RoboOmni:全模態情境下的主動式機器人操作
RoboOmni: Proactive Robot Manipulation in Omni-modal Context
October 27, 2025
作者: Siyin Wang, Jinlan Fu, Feihong Liu, Xinzhe He, Huangxuan Wu, Junhao Shi, Kexin Huang, Zhaoye Fei, Jingjing Gong, Zuxuan Wu, Yugang Jiang, See-Kiong Ng, Tat-Seng Chua, Xipeng Qiu
cs.AI
摘要
近年來,多模態大型語言模型(MLLMs)的突破性進展,極大地推動了機器人操作領域中視覺-語言-動作(VLA)模型的快速發展。儘管現有方法在許多場景中表現出色,但它們主要依賴明確指令進行操作,而現實世界中的人類互動極少直接下達指令。要實現高效協作,機器人必須具備主動推斷使用者意圖的能力。為此,我們提出「跨模態情境指令」這一新設定,意圖識別來源轉為語音對話、環境聲響與視覺線索,而非顯性命令。
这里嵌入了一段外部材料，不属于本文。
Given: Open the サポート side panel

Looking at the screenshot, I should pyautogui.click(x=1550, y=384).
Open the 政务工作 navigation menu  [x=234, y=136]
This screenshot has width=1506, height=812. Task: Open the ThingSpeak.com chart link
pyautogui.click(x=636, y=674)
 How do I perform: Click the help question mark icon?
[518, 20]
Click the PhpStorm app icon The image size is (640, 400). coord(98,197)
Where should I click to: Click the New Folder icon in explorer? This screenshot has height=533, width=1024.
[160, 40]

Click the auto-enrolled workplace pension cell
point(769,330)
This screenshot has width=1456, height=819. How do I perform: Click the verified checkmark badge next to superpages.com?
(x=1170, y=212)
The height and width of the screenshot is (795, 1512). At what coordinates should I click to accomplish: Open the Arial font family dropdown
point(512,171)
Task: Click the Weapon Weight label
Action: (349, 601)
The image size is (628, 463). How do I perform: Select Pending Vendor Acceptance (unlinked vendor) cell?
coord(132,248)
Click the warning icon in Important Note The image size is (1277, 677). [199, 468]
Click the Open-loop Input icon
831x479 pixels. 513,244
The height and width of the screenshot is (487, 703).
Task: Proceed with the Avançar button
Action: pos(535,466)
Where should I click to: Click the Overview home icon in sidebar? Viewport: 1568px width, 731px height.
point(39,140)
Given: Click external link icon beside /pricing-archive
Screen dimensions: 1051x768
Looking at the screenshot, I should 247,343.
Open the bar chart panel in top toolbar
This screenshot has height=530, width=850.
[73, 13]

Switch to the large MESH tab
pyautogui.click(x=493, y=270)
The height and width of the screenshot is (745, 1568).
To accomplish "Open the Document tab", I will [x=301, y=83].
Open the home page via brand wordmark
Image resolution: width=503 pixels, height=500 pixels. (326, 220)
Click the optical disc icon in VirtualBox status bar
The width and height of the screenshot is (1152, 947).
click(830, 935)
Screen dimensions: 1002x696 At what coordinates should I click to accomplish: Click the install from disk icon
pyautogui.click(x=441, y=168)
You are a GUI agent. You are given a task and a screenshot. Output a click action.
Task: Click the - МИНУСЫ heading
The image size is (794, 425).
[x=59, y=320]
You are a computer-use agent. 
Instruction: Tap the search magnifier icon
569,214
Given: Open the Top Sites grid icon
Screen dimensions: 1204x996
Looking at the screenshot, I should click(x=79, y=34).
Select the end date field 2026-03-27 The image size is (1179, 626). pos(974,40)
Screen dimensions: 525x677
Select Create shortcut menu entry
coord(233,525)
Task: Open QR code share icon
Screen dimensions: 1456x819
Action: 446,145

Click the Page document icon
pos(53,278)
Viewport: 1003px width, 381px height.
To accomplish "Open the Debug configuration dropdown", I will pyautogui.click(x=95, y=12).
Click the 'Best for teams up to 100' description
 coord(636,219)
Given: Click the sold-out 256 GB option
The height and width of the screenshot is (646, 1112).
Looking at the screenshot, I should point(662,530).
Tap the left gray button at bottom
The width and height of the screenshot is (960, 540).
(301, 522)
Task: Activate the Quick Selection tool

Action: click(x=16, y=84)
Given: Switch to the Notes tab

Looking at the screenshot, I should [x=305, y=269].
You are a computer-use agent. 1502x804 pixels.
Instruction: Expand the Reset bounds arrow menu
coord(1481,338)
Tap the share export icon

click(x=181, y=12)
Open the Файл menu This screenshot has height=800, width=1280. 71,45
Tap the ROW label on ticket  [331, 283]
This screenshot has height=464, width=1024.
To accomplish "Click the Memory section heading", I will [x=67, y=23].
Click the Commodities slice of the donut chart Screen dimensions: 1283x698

針對此設定,我們推出RoboOmni——基於端到端全模態大型語言模型的感知-思考-對話-執行框架,統一整合意圖識別、交互確認與動作執行。RoboOmni透過時空融合聽覺與視覺訊號實現強健的意圖識別,並支援直接語音交互。為解決機器人操作領域缺乏主動意圖識別訓練數據的問題,我們構建了包含14萬個操作片段、5000+說話者、2400種事件音效、640種背景環境及六類情境指令的OmniAction數據集。模擬與實境實驗表明,RoboOmni在成功率、推理速度、意圖識別與主動輔助方面均優於基於文本和語音識別(ASR)的基準模型。
English
Recent advances in Multimodal Large Language Models (MLLMs) have driven rapid
progress in Vision-Language-Action (VLA) models for robotic manipulation.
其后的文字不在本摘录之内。